雪駄と蝋マッチ

 愛に生きる、と命名した父、早世してしまった母と弟――様々な因縁の折り重なりを経て、今でこそ『先生』と呼ばれる堅い職業に就く愛生だが、高校一年生までは地元では名の通った悪童だった。
 愛生は、その不良時代を知る数少ない友人、本告 新(モトオリ アラタ)を呼び出して、半年振りに酒を酌み交わしていた。

「お前……見るからにカタギじゃねぇなぁ」
「そういう愛生は、笑えるほどカタギだねぇ」
 わざとらしい呆れ顔を作って言う愛生に、新はシニカルな笑みを返した。
 新は、派手な柄シャツの上にモード系のスーツを着崩し、裸足にブラブラと雪駄を突っかけている。医局の連中に、このチンピラ風情が二十五年来の友人だと知れたら、真面目で几帳面と評判の愛生のイメージが、一瞬にして崩壊するだろう。

「当たり前、俺は天下のお医者サマだぜ?」
 充分野暮ったいと自覚している、ディスカウント紳士服店で購入した安スーツの襟を両手で軽くつまみ上げ、愛生は得意げに鼻を鳴らした。

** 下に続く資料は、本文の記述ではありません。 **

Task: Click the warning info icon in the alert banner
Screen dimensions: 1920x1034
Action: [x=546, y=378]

白衣を着てしまえば、誰でもそれなりに見えてしまうのだから、今更服装にこだわる気はない。

「お前、まだ代打ちなんてやってんのかよ?」
「代打ち稼業なんてバブルでほとんど終わってるよ。今更、クマで小銭を稼ぐのもかったりぃし……。キャンプでカードはたまにやってるけど、まぁ、今は殆どヒモ生活だね。ソープ嬢のハルカちゃん、カワイイぜ」
「ハルカちゃん、ときたか。てめぇもツラの良さじゃ俺と張るもんなぁ。ホストにでも転身すりゃいいのに」
「ばぁーか、ホストにゃ薹が立ちすぎてるよ。もう三十よ? 俺ら」
 確かに、と笑いあう。

 新は、高校二年の時分から、《代打ち》――つまり、麻雀の裏プロをしている。なんらかの利権や多額の金を賭けて、企業や大きな組織同士が争う麻雀の勝負を文字通り代わりに打ち、時には数億円の賭かった卓を囲むこともある。
 場合によっては、一晩麻雀を打つだけで愛生の年収に迫るほどの報酬を得るのだが、『負け』と『死』は限りなくイコールに近い。新が今現在、五体満足で立派に生きているということが、彼の勝負強さを証明していた。

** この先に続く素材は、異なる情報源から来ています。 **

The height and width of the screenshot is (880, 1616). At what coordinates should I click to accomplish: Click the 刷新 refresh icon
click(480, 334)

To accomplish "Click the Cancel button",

 溺愛していた弟、成水(ナルミ)が他界してすぐ、高校二年生の冬頃から、愛生が真面目に勉学に勤しみだしたせいで、遊び相手を失った新は時間を持て余した挙句、代打ちなどという裏稼業に手を染めてしまった。
 当時、頭の出来の良さではその辺のやつらに負けないと自負していた愛生だったが、幼少の時からオセロや将棋、トランプといったゲームの類では、新に勝った例がない。そして、同級生はおろか、大人にも負けたところを見たことがなかった。新の知能指数は、同年齢の少年達の中でも群を抜いていただろう。
 しかし新は、己の興味の無いことには、一切その明晰な頭脳を使おうとしない。代打ち稼業を片手間に、三浪して三流大学に補欠入学して、「つまんねぇから」と、三日で辞めたという変人ぶりだった。
 真剣に勉強していれば、今ごろノーベル賞のひとつやふたつ取っていただろうにと、愛生は常々思っていた。

 一頻り近況を語り終えた愛生は、新を呼び出した理由のひとつである質問を切り出した。

「――なぁ、全然心当たりねぇか?」
「ンなこといっても、黒ベンツにダブルのスーツなんて、この業界、掃いて捨てるほどいるんだぜ? わかるわきゃねぇだろ? ……ナンか特徴なかったのかよ」

 ほとんど日の落ちた時間帯、しかも逆光で良く観察できなかったが――そういえば近づいてきた舎弟二人には特徴があった。

「舎弟っぽい男の一人は長い髪を真っ赤に染めてて、もう一人は……若いクセに完全な白髪頭だったな」
「あぁ――そりゃ新実ンとこのめでたい紅白コンビだわ。有名」
「新実? どこの組織?」
「宇田川系の成竜会。覚えてねぇ? 学校は違ったが、高校デビューのくせにやたら目立ってた二コ下の新実匡次(ニイミ キョウジ)。今や立派なスジモンだよ。見てくれはヤサ男だってのに、バリバリの武闘派だ」
「俺、高二でケンカからは足洗ったからなぁ……」
 そんなヤツいたっけ? と、頬杖をつきながら、冷酒をちびちびと啜っている愛生に、焦れたように新が尋ねた。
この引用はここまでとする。